-- Start of PROVIDED INFORMATION --
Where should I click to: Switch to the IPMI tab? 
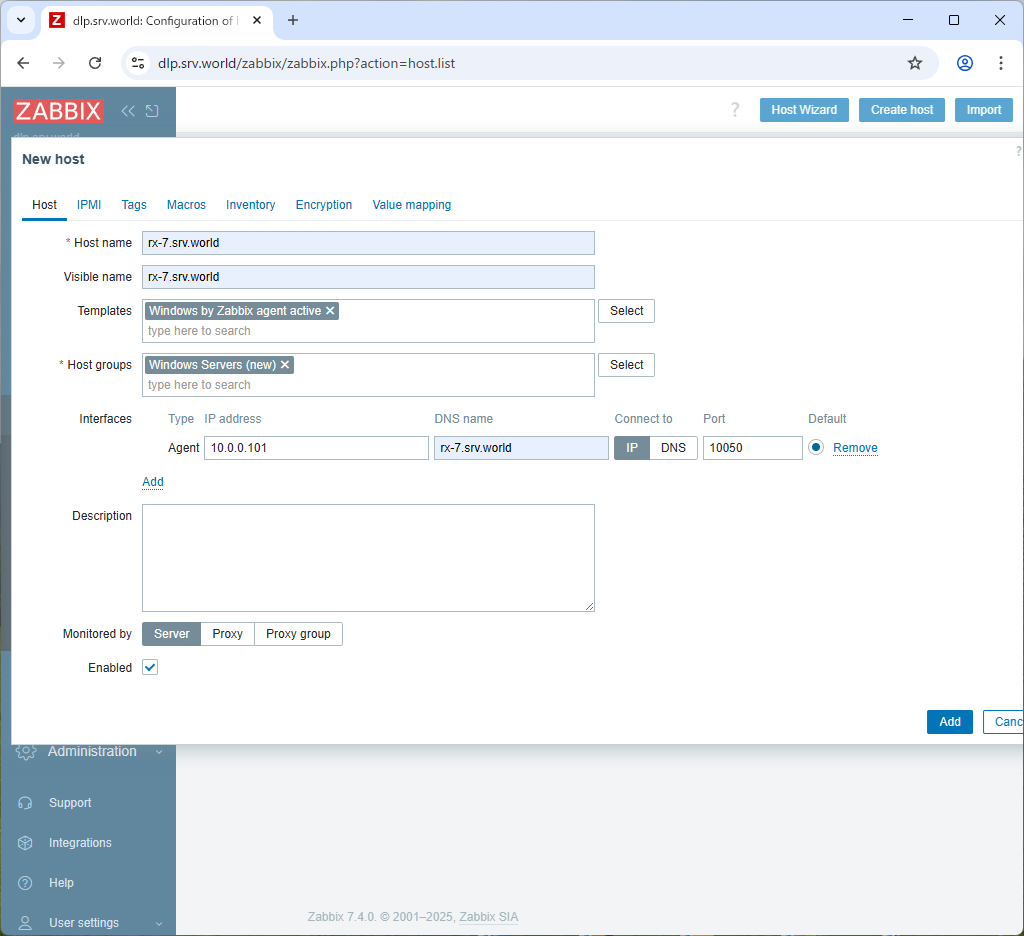89,205
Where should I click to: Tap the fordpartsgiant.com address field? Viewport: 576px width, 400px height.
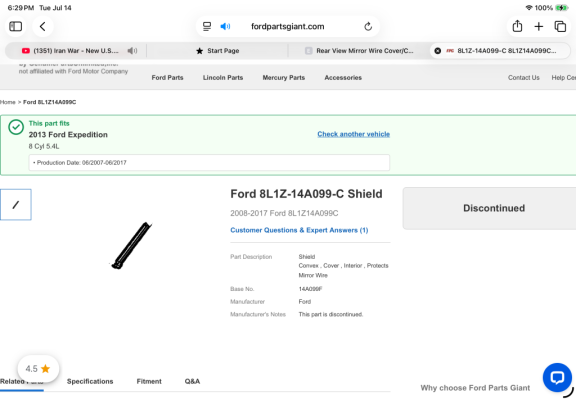(288, 26)
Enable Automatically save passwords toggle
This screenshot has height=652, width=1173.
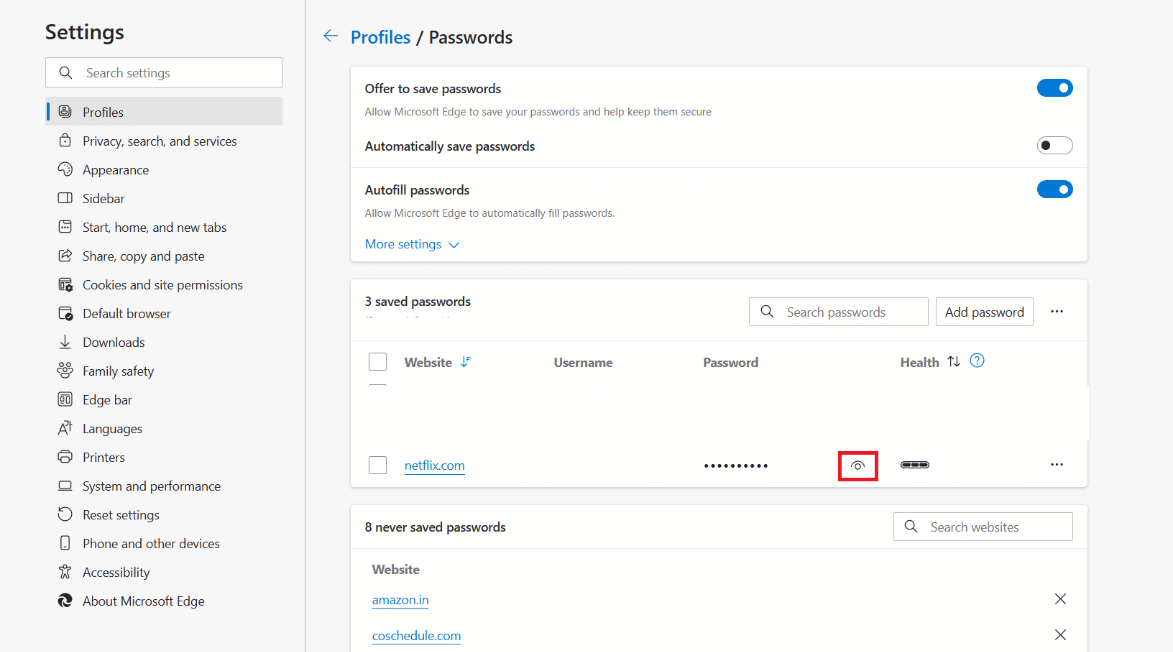tap(1055, 145)
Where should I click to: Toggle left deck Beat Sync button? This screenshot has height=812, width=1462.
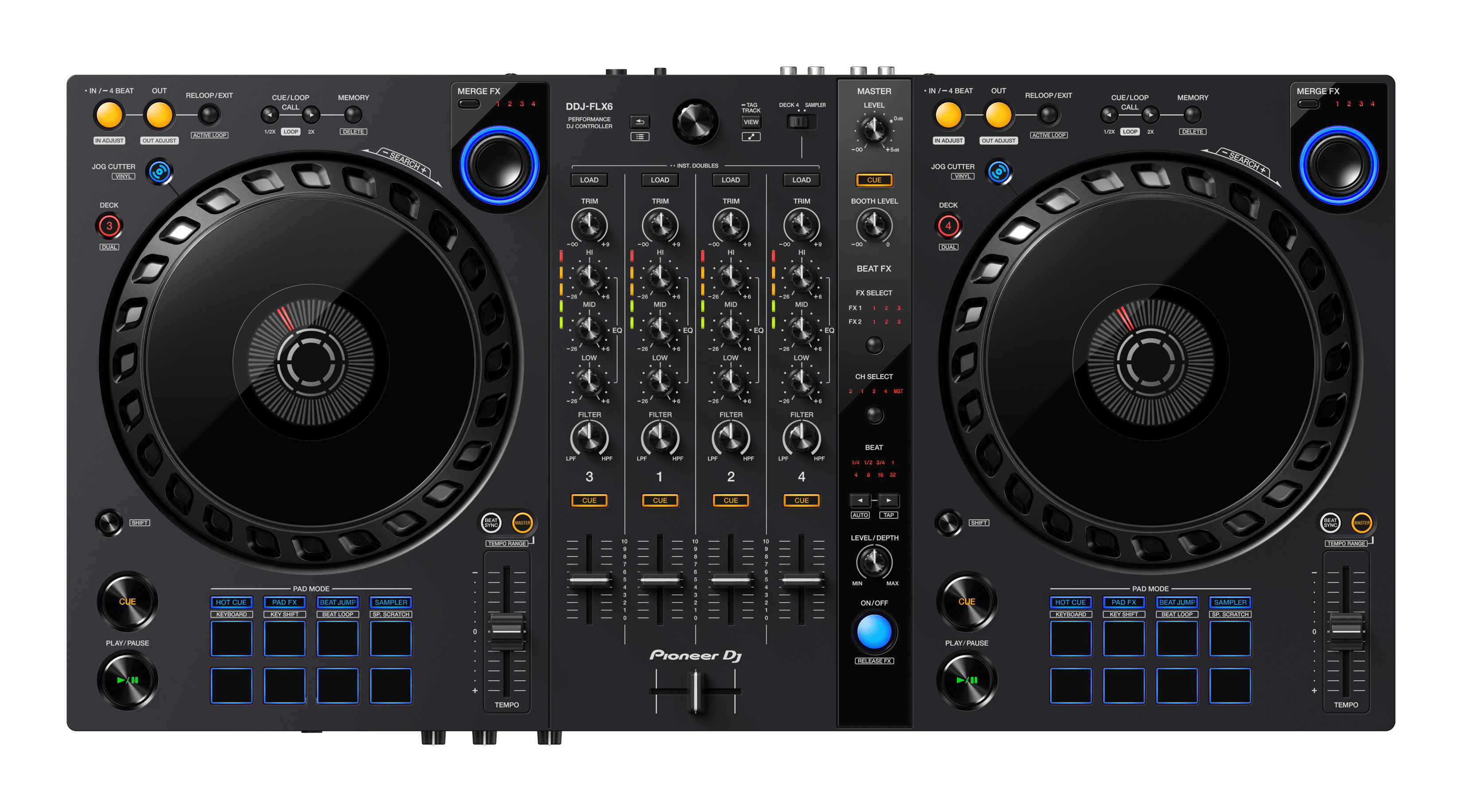[x=491, y=523]
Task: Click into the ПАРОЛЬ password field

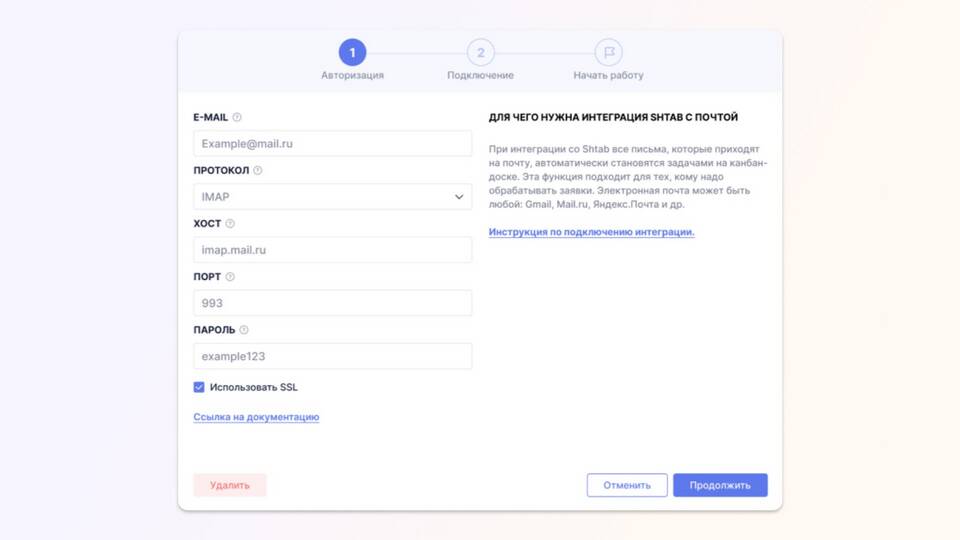Action: coord(332,356)
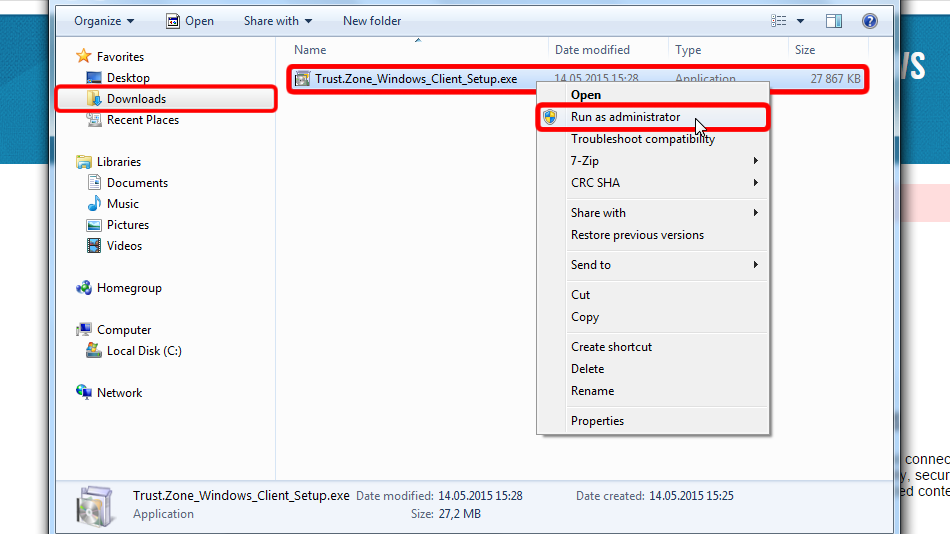950x534 pixels.
Task: Open the Organize dropdown menu
Action: click(104, 21)
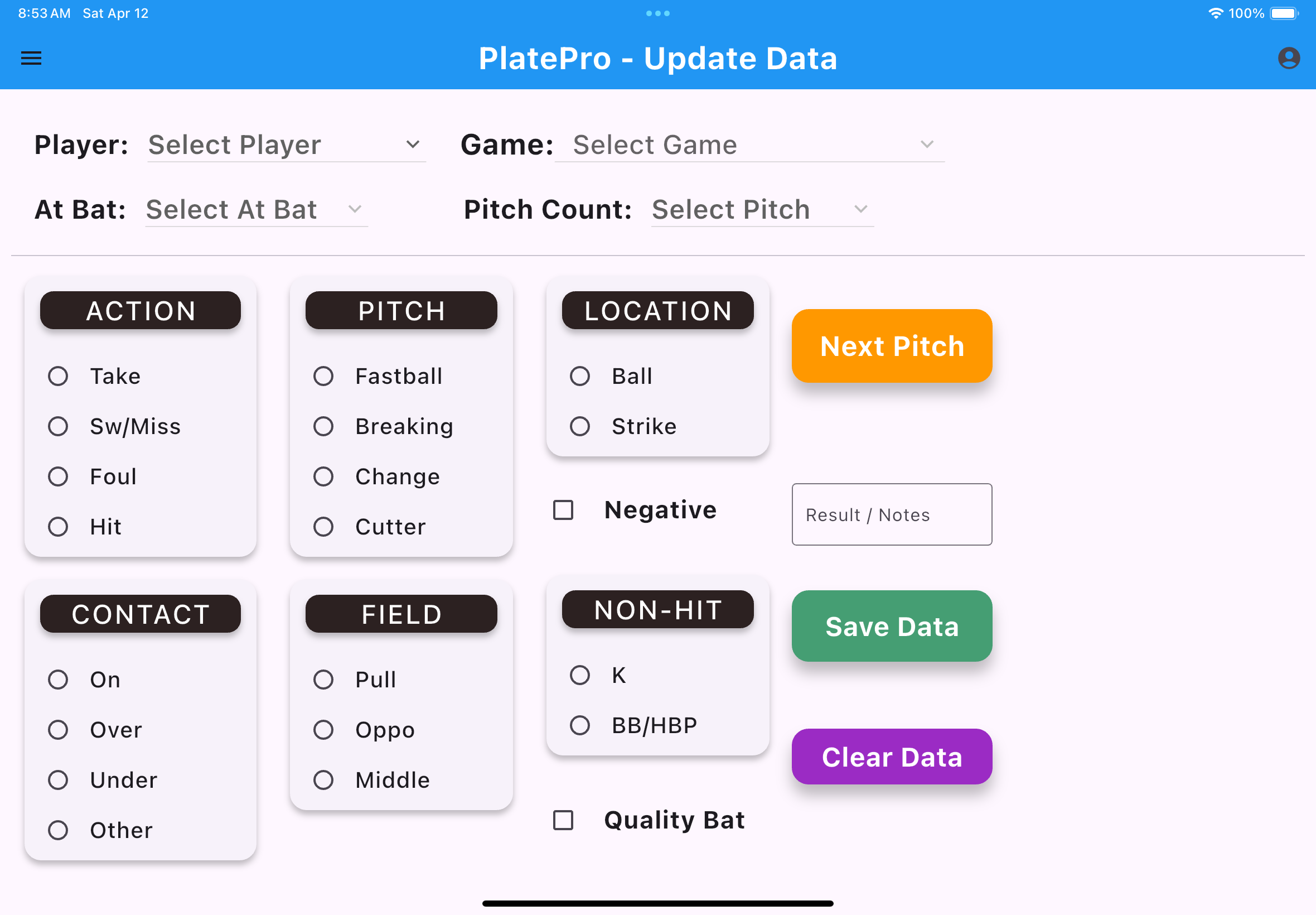Select Strike in the Location section
The height and width of the screenshot is (915, 1316).
pyautogui.click(x=580, y=426)
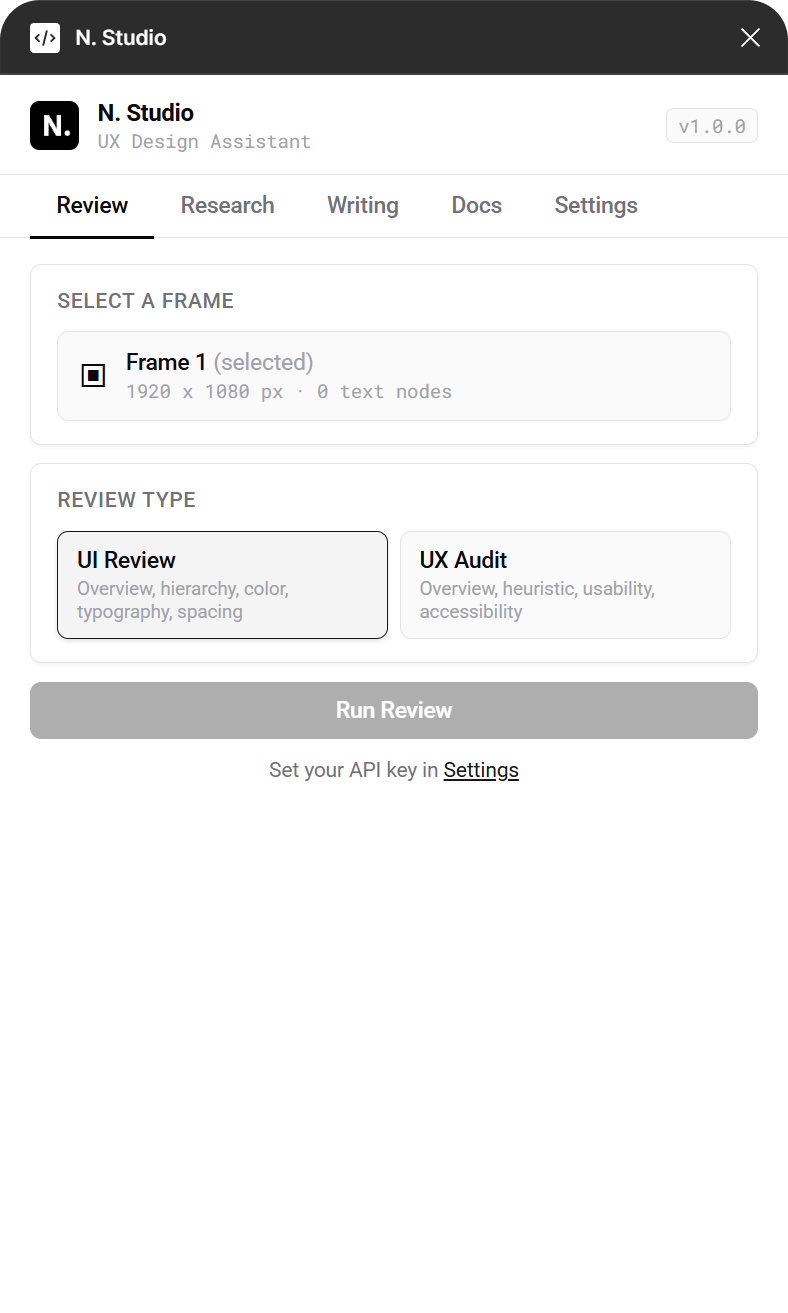
Task: Open the Settings tab
Action: (595, 205)

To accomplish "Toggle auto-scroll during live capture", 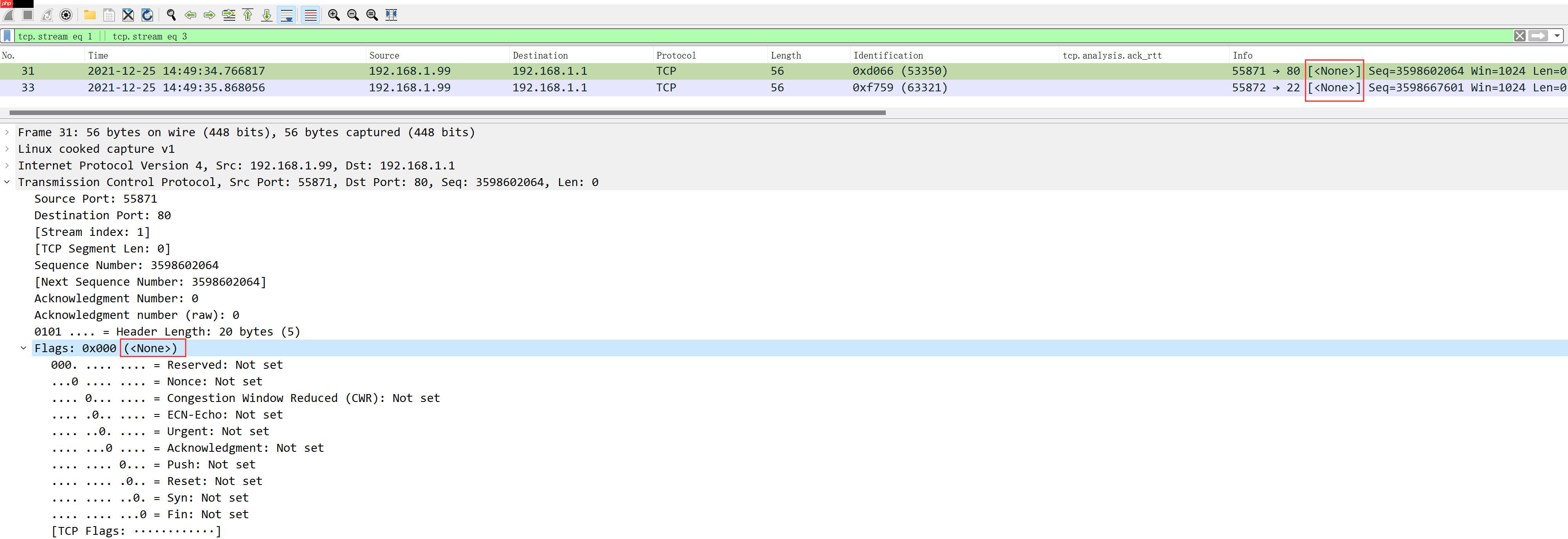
-- End of PROVIDED INFORMATION --
_EXERCISE DETAILS_
Copy every item above word for word, leaving out the pictures.

_SOLUTION TO THIS PROBLEM_
Where should I click to: Switch to the IPMI tab? 
89,205
Where should I click to: Tap the fordpartsgiant.com address field? Viewport: 576px width, 400px height.
(288, 26)
Enable Automatically save passwords toggle
This screenshot has height=652, width=1173.
tap(1055, 145)
Where should I click to: Toggle left deck Beat Sync button? This screenshot has height=812, width=1462.
[x=491, y=523]
Task: Click into the ПАРОЛЬ password field

Action: coord(332,356)
950x534 pixels.
Task: Open the Organize dropdown menu
Action: click(104, 21)
Select Strike in the Location section
The height and width of the screenshot is (915, 1316).
pyautogui.click(x=580, y=426)
Task: Open the Settings tab
Action: (595, 205)

To accomplish "Toggle auto-scroll during live capture", 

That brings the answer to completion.